Jerez

"Con mis hijos no soy ni amigo ni colega, soy su padre"

  • Emilio Calatayud, juez de menores de Granada, defiende en una ponencia en El Altillo School la autoridad paterna y dice que "los niños han hecho un abuso de sus derechos"

Con su particular sentido del humor y diciendo las cosas claras y tal y como las piensa, Emilio Calatayud, juez de menores de Granada, abrió ayer el ciclo de conferencias que la escuela de padres del Laude El Altillo School ha organizado para el presente curso académico.

Con el título 'La educación en España: de un extremo al opuesto', el magistrado, conocido por las peculiares sentencias que impone a los menores que pasan por su juzgado, comenzó su ponencia puntualizando que "yo, antes que juez, soy también padre", y afirmó que conforme han ido pasando los años "hemos pasado de un extremo al otro, nos da miedo decir ciertas cosas por la joven democracia que tenemos y en el tema de menores hay que hablar claro".

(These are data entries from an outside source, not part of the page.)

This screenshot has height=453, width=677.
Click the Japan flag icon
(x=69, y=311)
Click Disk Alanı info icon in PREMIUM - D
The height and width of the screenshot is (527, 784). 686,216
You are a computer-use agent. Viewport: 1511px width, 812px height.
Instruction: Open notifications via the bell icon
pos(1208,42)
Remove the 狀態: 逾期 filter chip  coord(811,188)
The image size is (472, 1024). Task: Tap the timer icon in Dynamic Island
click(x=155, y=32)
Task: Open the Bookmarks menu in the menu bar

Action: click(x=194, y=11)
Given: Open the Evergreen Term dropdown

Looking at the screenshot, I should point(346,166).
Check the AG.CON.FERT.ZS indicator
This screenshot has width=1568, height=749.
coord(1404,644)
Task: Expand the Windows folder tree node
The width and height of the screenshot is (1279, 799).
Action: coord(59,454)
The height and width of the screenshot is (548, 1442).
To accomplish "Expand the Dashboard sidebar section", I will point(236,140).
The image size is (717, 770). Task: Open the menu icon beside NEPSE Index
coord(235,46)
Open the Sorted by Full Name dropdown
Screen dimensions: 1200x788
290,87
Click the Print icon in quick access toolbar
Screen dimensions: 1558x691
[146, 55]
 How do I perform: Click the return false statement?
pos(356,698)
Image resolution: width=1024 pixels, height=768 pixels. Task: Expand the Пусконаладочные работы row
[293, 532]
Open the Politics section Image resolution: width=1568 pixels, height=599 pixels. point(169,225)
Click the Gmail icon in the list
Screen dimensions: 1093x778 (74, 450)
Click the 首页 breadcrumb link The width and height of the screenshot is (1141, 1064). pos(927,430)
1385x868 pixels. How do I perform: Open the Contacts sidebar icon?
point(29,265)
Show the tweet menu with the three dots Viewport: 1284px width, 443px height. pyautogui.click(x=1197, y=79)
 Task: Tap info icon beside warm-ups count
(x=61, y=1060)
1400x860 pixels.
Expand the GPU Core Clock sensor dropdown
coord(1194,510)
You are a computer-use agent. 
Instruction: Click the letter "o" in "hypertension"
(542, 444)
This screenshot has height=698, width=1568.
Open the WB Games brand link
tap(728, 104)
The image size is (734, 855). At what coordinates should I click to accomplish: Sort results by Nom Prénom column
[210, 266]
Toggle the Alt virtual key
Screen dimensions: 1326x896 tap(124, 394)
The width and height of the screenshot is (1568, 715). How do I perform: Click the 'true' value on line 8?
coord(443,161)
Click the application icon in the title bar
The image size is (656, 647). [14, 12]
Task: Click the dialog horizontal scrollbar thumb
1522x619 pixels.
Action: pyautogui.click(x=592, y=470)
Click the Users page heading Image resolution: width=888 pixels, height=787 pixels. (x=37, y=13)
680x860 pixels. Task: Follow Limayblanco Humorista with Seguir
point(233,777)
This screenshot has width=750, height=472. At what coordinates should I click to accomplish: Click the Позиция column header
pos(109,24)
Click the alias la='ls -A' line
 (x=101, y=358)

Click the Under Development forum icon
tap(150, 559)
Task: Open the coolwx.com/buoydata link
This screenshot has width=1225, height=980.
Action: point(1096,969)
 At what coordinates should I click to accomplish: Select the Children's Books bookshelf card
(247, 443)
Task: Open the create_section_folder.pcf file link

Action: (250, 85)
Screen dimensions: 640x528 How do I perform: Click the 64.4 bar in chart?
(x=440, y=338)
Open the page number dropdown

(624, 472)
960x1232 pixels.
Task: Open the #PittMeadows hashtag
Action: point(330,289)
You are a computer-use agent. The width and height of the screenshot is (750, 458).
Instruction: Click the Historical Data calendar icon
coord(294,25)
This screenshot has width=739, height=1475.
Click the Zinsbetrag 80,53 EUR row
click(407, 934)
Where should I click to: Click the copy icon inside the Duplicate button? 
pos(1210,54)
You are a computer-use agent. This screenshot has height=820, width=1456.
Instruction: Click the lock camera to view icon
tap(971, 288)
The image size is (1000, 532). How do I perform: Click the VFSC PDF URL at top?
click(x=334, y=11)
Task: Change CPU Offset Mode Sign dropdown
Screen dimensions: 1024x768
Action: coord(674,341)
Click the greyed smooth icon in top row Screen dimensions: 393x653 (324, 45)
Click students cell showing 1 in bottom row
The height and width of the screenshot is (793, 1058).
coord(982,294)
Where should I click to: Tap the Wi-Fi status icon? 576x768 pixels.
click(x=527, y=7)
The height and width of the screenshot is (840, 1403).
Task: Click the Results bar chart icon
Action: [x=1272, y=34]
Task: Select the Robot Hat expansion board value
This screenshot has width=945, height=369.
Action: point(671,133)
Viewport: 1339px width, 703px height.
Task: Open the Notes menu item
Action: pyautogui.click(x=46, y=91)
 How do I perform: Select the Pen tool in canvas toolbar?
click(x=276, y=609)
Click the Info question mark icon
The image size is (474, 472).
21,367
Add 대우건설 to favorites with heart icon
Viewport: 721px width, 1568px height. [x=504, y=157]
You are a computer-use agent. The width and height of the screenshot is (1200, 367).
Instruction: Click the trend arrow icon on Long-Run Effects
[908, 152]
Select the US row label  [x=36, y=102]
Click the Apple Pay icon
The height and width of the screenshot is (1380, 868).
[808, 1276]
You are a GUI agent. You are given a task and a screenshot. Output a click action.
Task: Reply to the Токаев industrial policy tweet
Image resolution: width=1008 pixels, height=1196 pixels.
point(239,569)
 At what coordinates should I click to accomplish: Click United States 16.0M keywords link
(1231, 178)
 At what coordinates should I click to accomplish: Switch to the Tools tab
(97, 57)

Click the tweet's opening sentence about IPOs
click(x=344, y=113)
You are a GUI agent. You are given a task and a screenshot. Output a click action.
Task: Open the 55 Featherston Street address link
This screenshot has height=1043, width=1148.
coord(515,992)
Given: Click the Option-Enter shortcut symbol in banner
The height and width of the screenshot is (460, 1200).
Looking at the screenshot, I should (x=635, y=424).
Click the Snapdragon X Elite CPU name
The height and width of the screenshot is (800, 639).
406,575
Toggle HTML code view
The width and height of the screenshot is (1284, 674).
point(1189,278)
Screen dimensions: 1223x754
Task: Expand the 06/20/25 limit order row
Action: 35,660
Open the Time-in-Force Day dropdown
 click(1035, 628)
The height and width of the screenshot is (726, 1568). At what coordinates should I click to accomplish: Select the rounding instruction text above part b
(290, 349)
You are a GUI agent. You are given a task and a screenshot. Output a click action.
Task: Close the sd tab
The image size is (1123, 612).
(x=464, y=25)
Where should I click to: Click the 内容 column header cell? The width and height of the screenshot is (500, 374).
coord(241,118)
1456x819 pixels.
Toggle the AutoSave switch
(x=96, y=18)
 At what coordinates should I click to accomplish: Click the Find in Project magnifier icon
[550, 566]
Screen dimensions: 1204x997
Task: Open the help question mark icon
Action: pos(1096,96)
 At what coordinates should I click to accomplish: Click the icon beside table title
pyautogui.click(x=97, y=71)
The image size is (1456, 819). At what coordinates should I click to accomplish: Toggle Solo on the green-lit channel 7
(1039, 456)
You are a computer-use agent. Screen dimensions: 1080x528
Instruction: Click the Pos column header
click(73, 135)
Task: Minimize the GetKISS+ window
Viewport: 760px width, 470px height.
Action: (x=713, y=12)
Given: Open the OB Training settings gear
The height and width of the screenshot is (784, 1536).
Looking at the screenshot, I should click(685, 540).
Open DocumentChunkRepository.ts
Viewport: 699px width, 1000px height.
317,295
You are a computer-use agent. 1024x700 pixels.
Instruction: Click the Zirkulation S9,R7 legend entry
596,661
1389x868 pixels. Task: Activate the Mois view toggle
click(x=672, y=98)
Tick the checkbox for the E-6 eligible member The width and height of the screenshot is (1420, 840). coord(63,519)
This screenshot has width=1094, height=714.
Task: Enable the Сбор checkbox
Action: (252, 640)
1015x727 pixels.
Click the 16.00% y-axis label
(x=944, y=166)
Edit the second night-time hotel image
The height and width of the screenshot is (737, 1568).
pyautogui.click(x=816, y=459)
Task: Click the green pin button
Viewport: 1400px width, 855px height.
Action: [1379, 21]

Calatayud, que impartió su ponencia en un abarrotado gimnasio habilitado al efecto, piensa que "antes era mucho más fácil ser padre" y que con sus hijos "ni soy colega ni amigo, soy su padre, para lo bueno y para lo malo". El juez considera que "hemos pasado de ser esclavos de nuestros padres a ser esclavos de nuestros hijos, cuando en realidad tiene que haber un término medio". Así, piensa que "ahora confundimos un cachete con un maltrato, pero, ¿cómo podemos evitar que un niño no meta la mano en un enchufe? O le damos un cachete para que no lo haga más o le explicamos que si los mete se puede electrocutar y quedarse en el sitio, con lo cual le causamos un trama".

De la misma manera, explica que los menores de hoy sólo atienden a sus derechos, pero no tienen en cuenta sus deberes, y en tono humorístico explicó las etapas de la vida de un niño y todas sus complicaciones y caprichos "hasta el día que se va de casa a los 30, se casa, se divorcia y al final te tienes que quedar con sus hijos".

El juez también explicó los diez puntos del "decálogo para tener un delincuente en casa", es decir, lo que tienen que hacer los padres si quieren malcriar a sus hijos, entre lo que se encuentra "darle todo lo que quiera"; "no regañarle nunca"; "darle todo el dinero que quiera"; "satisfacer todos sus deseos" y "ponerse de su parte en todos los conflictos que tenga", entre otros puntos.

También habló de la violencia familiar, señalando que "de los 20 ó 25 juicios que tengo a la semana, 3 ó 4 son de menores que han maltratado a sus padres. Yo he visto piernas rotas y bocas partidas", si bien también indicó que no sólo se da maltrato físico, sino también "psicológico".

El problema, según el juez, es que muchas veces los menores no conocen o consideran no tener deberes "porque los padres decimos muchas veces eso de 'pobrecitos, que no tengan que pasar por lo que he pasado yo', pero eso hay que inculcarlo, porque para eso soy su padre y tienen que darse cuenta que tienen deberes, pero nos ha dado miedo transmitirles esto. Los niños han hecho un abuso de sus derechos".

En este sentido, Calatayud también criticó que en la escuela "ha pasado lo mismo", y reclamó que "a los profesores hay que devolverles la autoridad", si bien criticó la medida de expulsar a los alumnos conflictivos porque "los niños hasta los 16 años donde deben de estar es en la escuela. Hay que luchar contra el absentismo y el fracaso escolar" ya que señaló que "un gran porcentaje de los niños con perfiles delincuentes tienen fracaso escolar, y más aquí en Andalucía. Eso es una vergüenza".

El juez también habló de los males del alcohol y de las drogas en los menores, al igual que del mal uso que hacen en muchas ocasiones de los móviles y de Internet - "los niños no pueden tener Internet en su cuarto, tiene que estar en el salón de casa"-. Por último, Calatayud defendió la actual Ley del menor ya que a pesar de que "se da a entender en los medios de comunicación que a los menores no les pasa nada, sí que les pasa."